Within the listing below, show every line that contains the word "project".

··· MATERIAL FOR THIS TASK ···

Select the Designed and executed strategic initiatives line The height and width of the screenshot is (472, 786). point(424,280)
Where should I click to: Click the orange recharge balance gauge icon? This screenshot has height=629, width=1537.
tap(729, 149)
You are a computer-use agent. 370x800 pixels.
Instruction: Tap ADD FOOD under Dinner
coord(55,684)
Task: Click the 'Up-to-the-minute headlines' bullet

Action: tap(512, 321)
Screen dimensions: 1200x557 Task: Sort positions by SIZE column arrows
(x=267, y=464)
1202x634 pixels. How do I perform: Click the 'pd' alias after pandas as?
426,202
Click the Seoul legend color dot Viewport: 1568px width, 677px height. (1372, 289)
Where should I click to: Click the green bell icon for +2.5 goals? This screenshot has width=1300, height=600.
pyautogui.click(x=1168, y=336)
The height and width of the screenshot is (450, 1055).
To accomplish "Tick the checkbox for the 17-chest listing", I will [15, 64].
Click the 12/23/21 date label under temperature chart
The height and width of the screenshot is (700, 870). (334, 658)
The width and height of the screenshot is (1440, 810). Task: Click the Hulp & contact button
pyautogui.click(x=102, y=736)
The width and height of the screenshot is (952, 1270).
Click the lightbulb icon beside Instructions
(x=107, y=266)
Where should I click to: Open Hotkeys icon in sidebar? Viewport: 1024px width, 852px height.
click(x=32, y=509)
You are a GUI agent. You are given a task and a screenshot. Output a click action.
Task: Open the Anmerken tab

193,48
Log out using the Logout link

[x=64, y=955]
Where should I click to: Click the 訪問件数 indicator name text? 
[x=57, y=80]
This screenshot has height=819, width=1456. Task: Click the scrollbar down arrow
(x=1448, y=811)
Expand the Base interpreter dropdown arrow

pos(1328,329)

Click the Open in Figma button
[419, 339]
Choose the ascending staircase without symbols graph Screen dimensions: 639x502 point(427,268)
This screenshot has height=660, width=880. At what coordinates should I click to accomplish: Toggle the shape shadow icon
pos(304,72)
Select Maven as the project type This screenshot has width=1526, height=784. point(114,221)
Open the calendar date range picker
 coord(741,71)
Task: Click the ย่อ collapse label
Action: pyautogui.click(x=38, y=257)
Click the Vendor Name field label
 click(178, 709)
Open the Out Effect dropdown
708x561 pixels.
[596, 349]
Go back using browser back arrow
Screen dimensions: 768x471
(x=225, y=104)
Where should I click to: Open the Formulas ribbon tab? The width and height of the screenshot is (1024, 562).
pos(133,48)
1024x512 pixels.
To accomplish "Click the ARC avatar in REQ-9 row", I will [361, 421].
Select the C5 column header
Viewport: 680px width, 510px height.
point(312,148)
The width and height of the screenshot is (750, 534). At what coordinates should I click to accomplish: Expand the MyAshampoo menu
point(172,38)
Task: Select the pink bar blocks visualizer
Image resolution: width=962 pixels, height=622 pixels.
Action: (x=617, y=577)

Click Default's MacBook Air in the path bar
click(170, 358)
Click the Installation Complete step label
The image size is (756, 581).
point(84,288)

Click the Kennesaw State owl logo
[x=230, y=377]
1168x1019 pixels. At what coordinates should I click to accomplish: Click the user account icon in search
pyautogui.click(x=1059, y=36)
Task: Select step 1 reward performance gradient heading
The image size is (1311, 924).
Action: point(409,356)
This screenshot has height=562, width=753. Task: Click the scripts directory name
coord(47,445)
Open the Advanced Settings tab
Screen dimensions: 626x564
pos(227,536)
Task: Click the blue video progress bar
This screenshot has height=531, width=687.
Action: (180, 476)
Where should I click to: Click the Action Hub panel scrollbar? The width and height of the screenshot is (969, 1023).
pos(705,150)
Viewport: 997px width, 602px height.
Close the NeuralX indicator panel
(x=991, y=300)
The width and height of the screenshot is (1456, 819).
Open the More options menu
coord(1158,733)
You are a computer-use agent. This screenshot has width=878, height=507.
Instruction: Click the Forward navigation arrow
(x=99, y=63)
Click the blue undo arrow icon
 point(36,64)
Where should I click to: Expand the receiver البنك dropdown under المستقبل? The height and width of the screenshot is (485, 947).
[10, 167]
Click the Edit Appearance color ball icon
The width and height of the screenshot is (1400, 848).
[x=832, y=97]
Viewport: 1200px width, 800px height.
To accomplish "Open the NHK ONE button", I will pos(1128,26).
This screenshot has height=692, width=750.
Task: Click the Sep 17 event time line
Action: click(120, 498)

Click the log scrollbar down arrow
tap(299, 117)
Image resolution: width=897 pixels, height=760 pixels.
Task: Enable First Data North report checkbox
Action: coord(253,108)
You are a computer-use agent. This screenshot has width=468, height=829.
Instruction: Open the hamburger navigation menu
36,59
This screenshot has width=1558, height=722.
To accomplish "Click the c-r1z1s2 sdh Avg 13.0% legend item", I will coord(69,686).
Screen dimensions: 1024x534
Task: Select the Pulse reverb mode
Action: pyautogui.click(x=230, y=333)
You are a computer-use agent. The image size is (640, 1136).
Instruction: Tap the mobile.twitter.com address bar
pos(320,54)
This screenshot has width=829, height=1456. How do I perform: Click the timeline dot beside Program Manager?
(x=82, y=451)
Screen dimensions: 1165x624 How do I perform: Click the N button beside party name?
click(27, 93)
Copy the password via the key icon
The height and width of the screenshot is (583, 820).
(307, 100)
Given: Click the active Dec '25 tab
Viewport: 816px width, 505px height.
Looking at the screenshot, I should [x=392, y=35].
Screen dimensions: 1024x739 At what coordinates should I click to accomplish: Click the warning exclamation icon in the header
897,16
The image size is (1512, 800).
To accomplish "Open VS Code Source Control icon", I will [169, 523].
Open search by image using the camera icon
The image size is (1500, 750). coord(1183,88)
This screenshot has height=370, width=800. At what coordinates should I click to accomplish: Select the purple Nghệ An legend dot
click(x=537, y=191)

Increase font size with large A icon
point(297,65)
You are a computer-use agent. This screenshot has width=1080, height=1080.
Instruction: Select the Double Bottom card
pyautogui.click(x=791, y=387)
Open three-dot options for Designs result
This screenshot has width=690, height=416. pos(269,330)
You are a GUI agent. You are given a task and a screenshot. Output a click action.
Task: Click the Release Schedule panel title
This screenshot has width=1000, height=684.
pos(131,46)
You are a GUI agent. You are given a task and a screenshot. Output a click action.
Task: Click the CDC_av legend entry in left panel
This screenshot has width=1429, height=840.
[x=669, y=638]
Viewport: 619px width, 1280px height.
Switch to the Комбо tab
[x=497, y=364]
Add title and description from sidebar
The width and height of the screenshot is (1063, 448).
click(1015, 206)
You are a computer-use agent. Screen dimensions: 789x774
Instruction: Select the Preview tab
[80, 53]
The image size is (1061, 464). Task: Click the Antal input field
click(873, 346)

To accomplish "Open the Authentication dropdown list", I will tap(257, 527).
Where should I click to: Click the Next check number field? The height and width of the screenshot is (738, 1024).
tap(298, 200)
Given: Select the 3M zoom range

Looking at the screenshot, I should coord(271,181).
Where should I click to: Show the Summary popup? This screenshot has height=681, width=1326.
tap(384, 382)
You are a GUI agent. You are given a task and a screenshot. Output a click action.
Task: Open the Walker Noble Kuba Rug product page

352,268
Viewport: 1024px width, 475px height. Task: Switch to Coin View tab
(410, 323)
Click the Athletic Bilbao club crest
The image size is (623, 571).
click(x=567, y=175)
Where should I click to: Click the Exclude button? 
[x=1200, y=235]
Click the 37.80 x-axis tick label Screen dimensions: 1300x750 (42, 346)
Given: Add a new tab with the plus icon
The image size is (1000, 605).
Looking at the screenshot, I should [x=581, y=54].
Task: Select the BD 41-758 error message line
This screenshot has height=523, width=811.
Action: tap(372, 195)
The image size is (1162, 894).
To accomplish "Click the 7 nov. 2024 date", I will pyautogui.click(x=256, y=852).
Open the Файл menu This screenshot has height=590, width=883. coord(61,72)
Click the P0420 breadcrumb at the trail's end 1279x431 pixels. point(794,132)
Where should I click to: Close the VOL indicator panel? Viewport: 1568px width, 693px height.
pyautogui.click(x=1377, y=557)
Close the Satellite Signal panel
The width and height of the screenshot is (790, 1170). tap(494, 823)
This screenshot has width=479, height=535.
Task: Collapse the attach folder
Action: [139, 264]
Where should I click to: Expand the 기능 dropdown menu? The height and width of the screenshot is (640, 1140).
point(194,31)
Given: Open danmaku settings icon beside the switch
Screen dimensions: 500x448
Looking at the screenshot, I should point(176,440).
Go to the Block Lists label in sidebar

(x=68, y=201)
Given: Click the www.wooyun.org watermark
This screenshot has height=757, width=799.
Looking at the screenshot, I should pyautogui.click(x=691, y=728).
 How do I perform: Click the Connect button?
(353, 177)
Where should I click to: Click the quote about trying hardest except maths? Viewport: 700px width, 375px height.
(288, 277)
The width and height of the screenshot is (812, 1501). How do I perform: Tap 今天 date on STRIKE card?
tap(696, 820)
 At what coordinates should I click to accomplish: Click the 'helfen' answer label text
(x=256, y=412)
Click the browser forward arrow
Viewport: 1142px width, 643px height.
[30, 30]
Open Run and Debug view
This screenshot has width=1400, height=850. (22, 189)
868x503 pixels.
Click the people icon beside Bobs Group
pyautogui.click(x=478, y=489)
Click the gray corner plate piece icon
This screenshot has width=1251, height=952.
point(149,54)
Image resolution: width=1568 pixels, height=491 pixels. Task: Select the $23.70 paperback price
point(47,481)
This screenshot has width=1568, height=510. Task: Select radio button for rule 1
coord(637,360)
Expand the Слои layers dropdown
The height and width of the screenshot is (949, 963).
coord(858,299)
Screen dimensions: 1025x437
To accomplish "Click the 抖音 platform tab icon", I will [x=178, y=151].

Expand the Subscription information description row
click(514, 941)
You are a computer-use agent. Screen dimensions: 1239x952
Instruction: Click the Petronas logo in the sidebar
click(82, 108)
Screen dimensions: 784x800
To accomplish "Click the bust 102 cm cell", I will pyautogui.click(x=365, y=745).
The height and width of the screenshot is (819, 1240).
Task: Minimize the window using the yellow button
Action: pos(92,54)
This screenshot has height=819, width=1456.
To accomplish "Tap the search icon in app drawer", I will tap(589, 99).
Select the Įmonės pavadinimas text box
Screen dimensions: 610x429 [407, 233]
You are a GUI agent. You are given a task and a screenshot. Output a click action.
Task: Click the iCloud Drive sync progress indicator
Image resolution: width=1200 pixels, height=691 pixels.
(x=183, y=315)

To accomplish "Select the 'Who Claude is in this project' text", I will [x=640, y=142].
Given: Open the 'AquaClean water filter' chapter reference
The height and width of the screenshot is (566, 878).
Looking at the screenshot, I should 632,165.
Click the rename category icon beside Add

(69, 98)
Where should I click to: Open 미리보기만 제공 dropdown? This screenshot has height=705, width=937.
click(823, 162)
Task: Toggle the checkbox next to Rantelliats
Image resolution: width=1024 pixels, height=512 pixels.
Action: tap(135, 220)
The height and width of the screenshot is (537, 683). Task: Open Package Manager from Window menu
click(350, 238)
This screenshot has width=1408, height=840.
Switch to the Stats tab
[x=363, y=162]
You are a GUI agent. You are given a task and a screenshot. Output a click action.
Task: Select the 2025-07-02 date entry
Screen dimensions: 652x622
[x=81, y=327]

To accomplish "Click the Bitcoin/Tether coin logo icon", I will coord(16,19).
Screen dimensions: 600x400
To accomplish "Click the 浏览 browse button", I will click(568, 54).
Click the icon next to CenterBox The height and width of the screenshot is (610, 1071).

···

[ANSWER BOX]:
Select Maven as the project type This screenshot has width=1526, height=784. point(114,221)
To accomplish "Select the 'Who Claude is in this project' text", I will [x=640, y=142].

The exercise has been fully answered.